Under the doctrine of equivalents, a product which does not literally infringe upon the express terms of a patent may nonetheless infringe if there is "equivalence" between the elements of the accused products and the claimed elements of the patent. Zelinski v. Brunswick Corp., 185 F.3d 1311, 1316 (Fed.Cir.1999), citing Warner-Jenkinson, Inc. v. Hilton *418 Davis Chem. Co. 520 U.S. 17, 21, 117 S. Ct. 1040, 137 L. Ed. 2d 146 (1997). Infringement occurs under the doctrine of equivalents if the difference between the particular element and the claim limitation are "insubstantial." Id. A test to determine "insubstantiality" is whether "the element performs substantially the same function in substantially the same way to obtain substantially the same result as the claim limitation." Id., at 1316-17, citing Graver Tank & Mfg. Co. v. Linde Air Prods. Co., 339 U.S. 605, 608, 70 S. Ct. 854, 94 L. Ed. 1097 (1950).

Plaintiff has not demonstrated that the differences between the elements in claims 1 or 2 of the '720 patent and the accused products are insubstantial. Each of the accused products lacks numerous structural limitations of the '720 patent and serves a different function. As mentioned earlier, Plaintiff herself noted during the prosecution and reexamination proceedings that her invention, a vaginal swab, does not look, behave or function like a sanitary napkin. See, e.g., Paper no. 22, Ex. D1 at PTO 00440. Accordingly, the court finds that no reasonable jury could find there to be equivalence between the accused products and Plaintiffs invention.

IV. Conclusion

Because there is no genuine issue of material fact and Defendants are entitled to judgment as a matter of law, the court shall grant Defendants' motions for summary judgment of noninfringement. Defendants' counterclaims for declaratory judgments of noninfringement will be dismissed without prejudice.

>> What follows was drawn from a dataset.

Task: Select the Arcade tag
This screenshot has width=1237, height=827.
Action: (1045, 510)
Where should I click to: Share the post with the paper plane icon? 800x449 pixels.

[1] Although TAMPAX is not expressly mentioned in the complaint, Plaintiffs opposition suggests that she regards TAMPAX as an accused product, and Procter & Gamble has included the product in its summary judgment motion. See Paper no. 32, at 29; Ex. C3. Accordingly, the court will include TAPAX in this opinion. The court will not, however, rule on Procter & Gamble's summary judgment motion with respect to the ALLDAYS pantiliner product and the ENVIVE miniform product which are not mentioned anywhere by Plaintiff, but are included by Defendant "for the sake of completeness." The opinion will be limited to the allegedly infringing products actually before the court.

[2] Plaintiff's complaint accuses Kimberly-Clark's KOTEX products of infringement, but does not make clear whether she is referring to KOTEX sanitary napkins, KOTEX SECURITY tampons, or both. Her opposition, while not a model of clarity, suggests that she is accusing both types of products. The court's infringement analysis will therefore include both KOTEX sanitary napkins and KOTEX SECURITY tampons.

[3] For a description of the prosecution history of the '720 patent and reexamination proceedings, see Hemphill I, 134 F. Supp. 2d at 721-23.

[4] The court expressly rejected the argument that Plaintiff again tries to make in this case that "vaginal" refers to the outer housing as the cover or sheath. 134 F. Supp. 2d at 726.